The LLVM IR dialect defines a single MLIR type, `LLVM::LLVMType`, that can wrap
any existing LLVM IR type. Its syntax is as follows
LLVM dialect defines a set of types that correspond to LLVM IR types. The
dialect type system is _closed_: types from other dialects are not allowed
within LLVM dialect aggregate types. This property allows for more concise
custom syntax and ensures easy translation to LLVM IR.

Similarly to other MLIR context-owned objects, the creation and manipulation of
LLVM dialect types is thread-safe.

MLIR does not support module-scoped named type declarations, e.g. `%s = type
{i32, i32}` in LLVM IR. Instead, types must be fully specified at each use,
except for recursive types where only the first reference to a named type needs
to be fully specified. MLIR type aliases are supported for top-level types, i.e.
they cannot be used inside the type due to type system closedness.

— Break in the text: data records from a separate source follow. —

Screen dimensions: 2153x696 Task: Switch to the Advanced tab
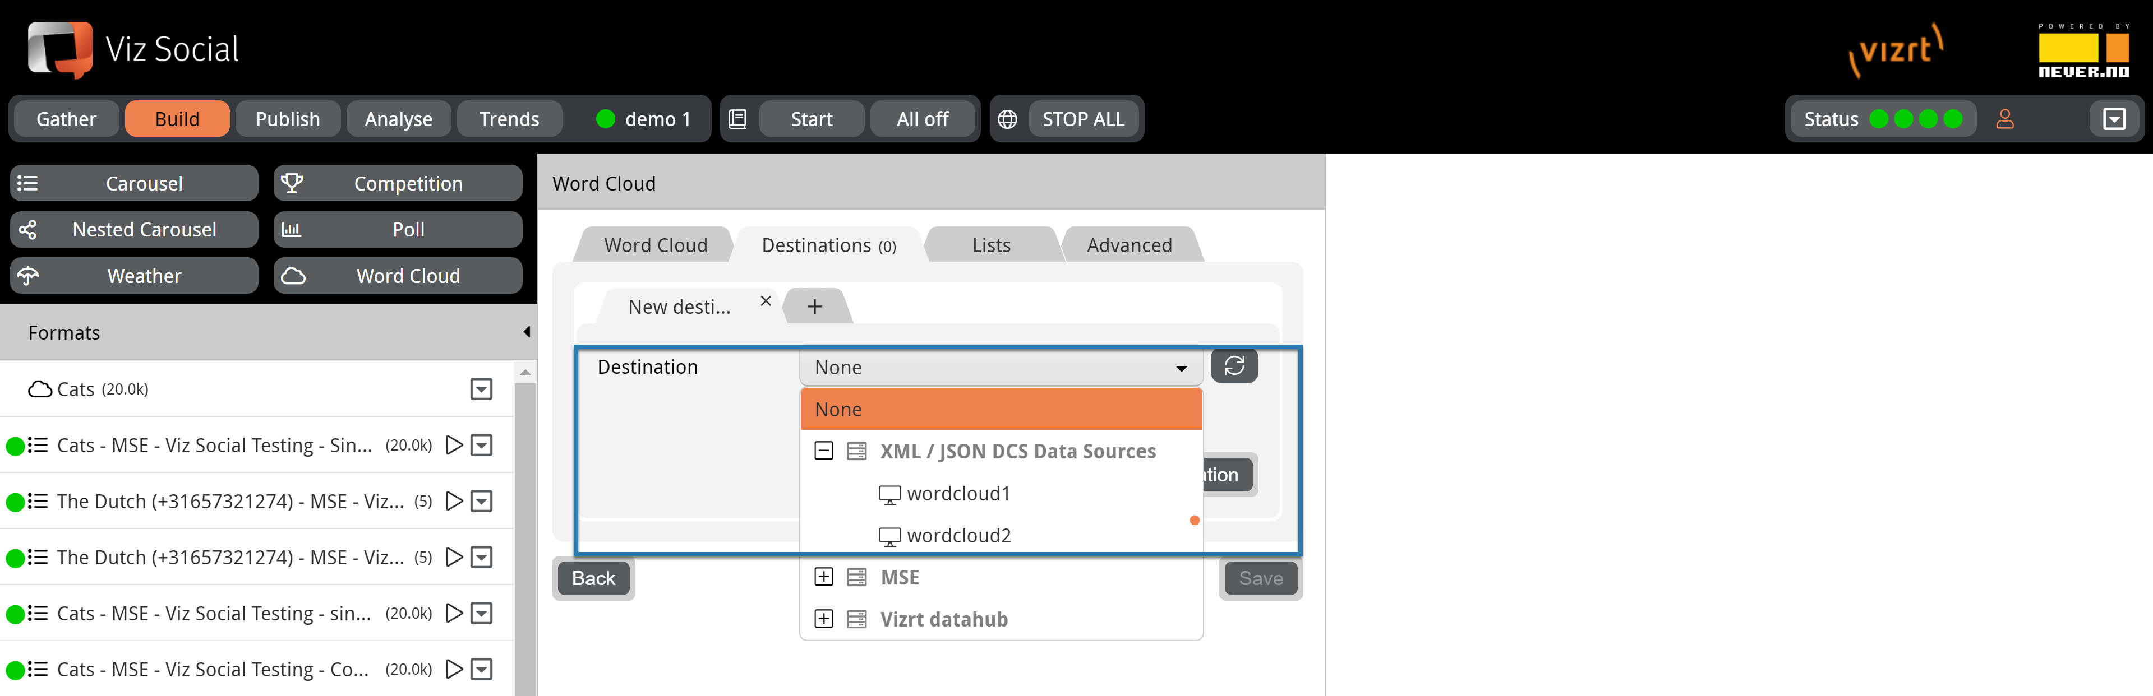(1129, 244)
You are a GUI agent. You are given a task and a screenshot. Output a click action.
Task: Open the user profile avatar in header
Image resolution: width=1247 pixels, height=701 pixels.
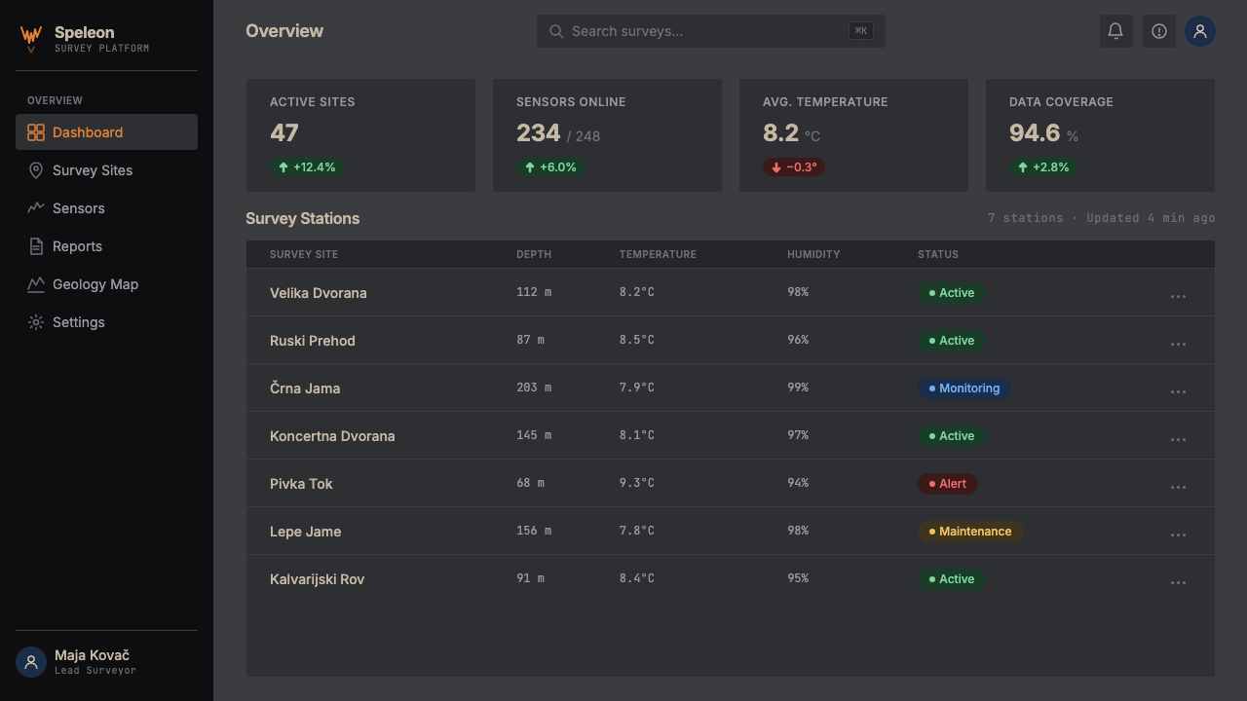(1200, 31)
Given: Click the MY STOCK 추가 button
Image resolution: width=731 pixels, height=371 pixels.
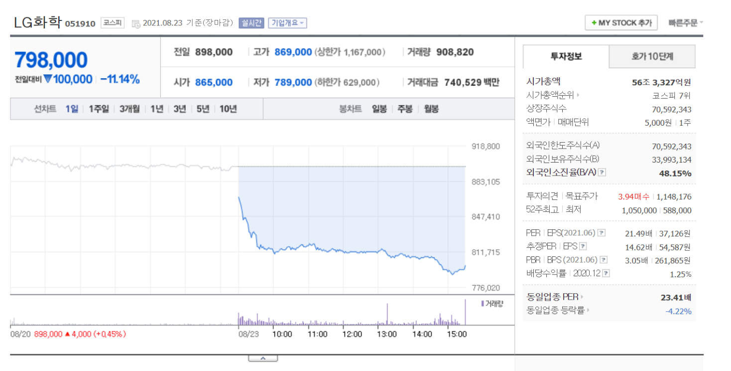Looking at the screenshot, I should [621, 23].
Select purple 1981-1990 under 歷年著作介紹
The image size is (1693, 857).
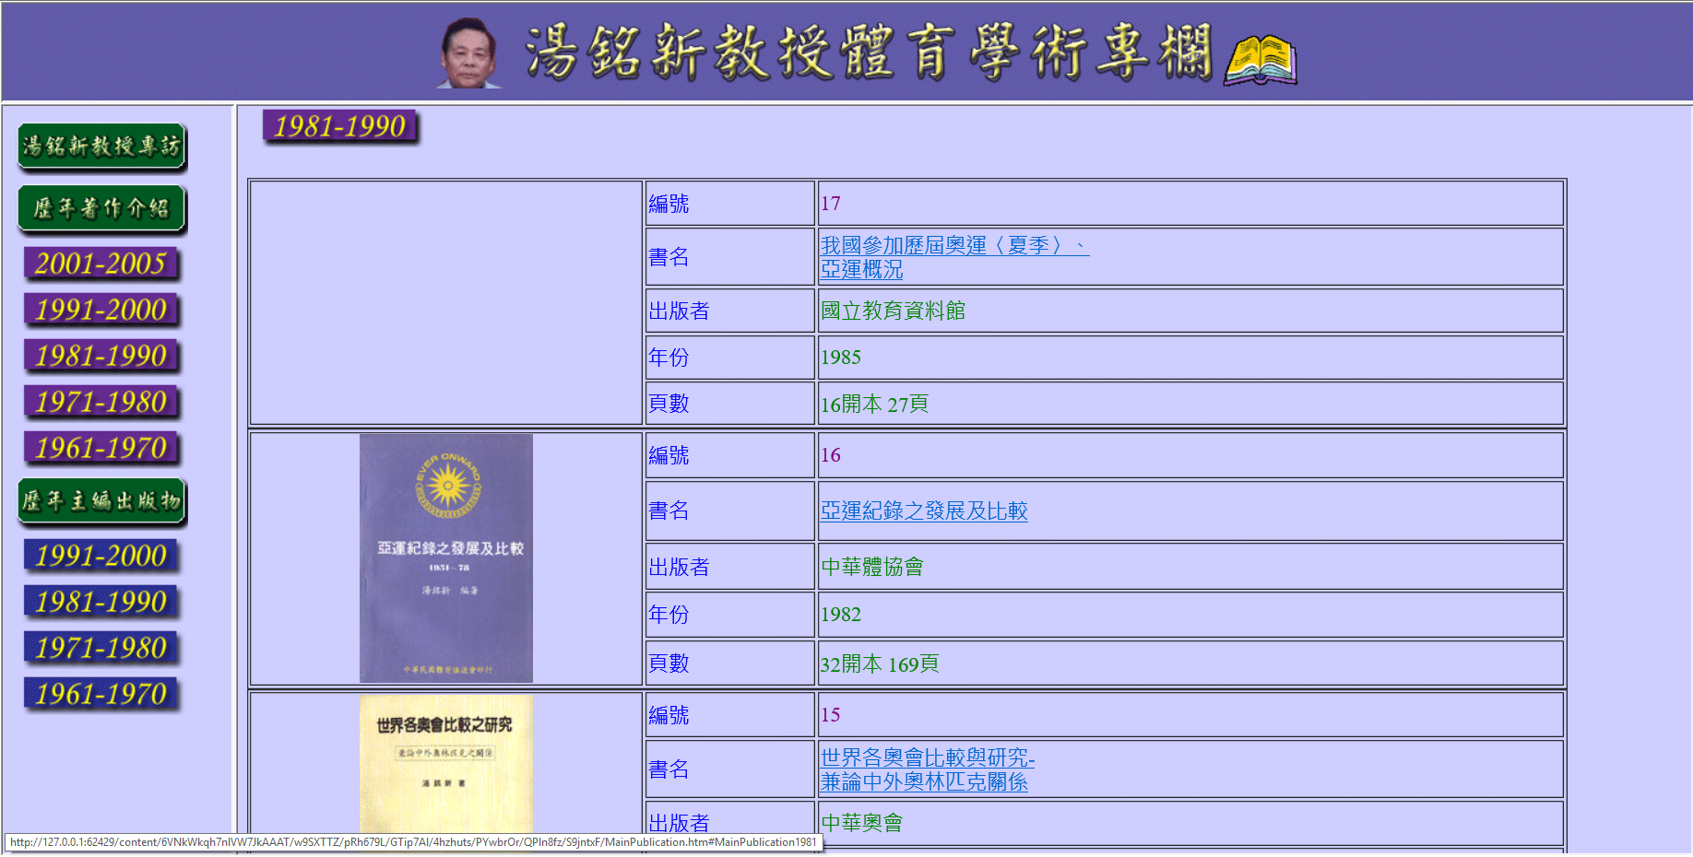click(x=101, y=357)
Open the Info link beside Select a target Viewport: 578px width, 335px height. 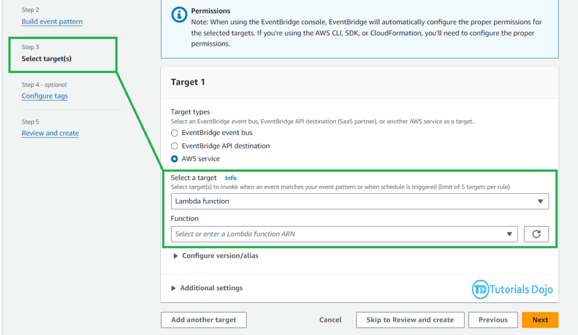231,178
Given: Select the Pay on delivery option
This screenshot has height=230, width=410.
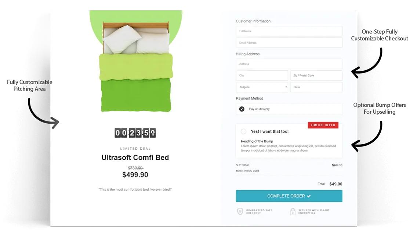Looking at the screenshot, I should (x=242, y=109).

The general syntax of LLVM dialect types is `!llvm.`, followed by a type kind
identifier (e.g., `ptr` for pointer or `struct` for structure) and by an
optional list of type parameters in angle brackets. The dialect follows MLIR
style for types with nested angle brackets and keyword specifiers rather than
using different bracket styles to differentiate types. Inside angle brackets,
the `!llvm` prefix is omitted for brevity; thanks to closedness of the type
system, all types are assumed to be defined in the LLVM dialect. For example,
`!llvm.ptr<struct<packed, (i8, i32)>>` is a pointer to a packed structure type
containing an 8-bit and a 32-bit integer.

### Simple Types

The following non-parametric types are supported.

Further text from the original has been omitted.